Data listing
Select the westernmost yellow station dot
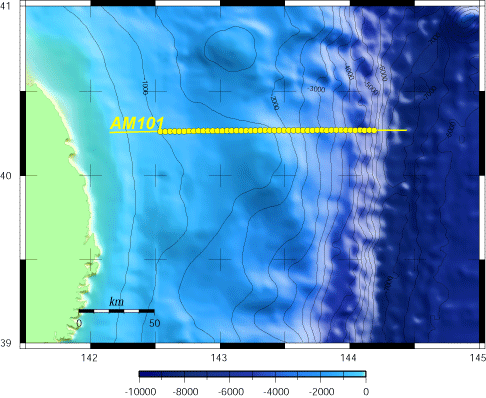The image size is (486, 398). 160,132
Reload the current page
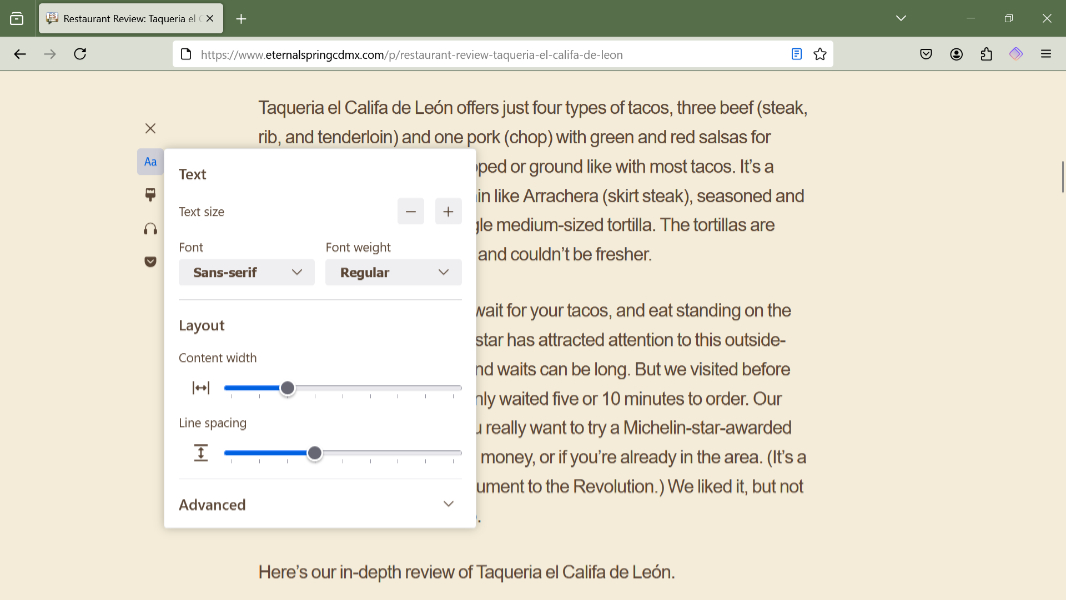Screen dimensions: 1066x600 coord(80,54)
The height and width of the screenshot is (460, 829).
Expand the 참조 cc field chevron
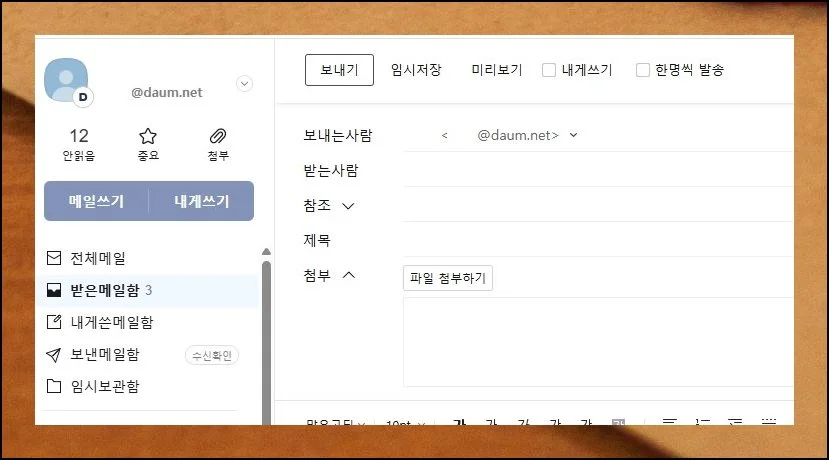click(349, 206)

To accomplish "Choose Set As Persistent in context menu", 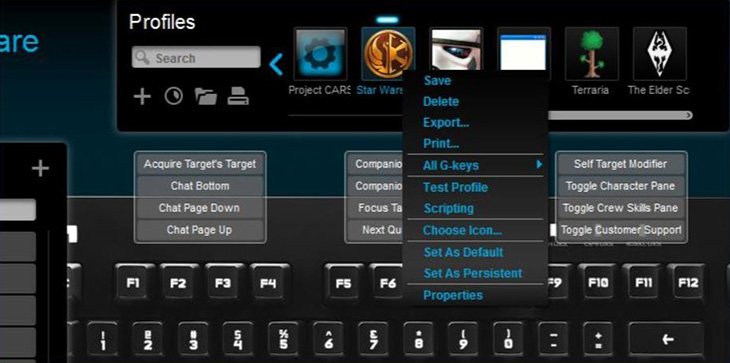I will [x=473, y=273].
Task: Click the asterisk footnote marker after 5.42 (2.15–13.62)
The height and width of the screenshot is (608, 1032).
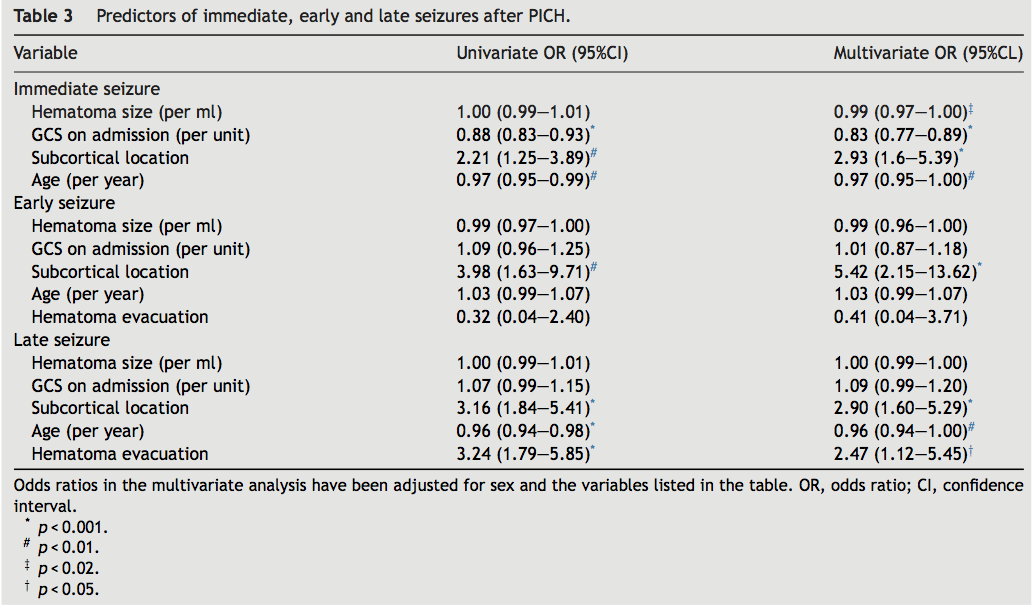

Exercise directions
Wherever the string "height" appears in the data above, copy the line it sits in.

Answer box
The height and width of the screenshot is (460, 829).
The height and width of the screenshot is (608, 1032).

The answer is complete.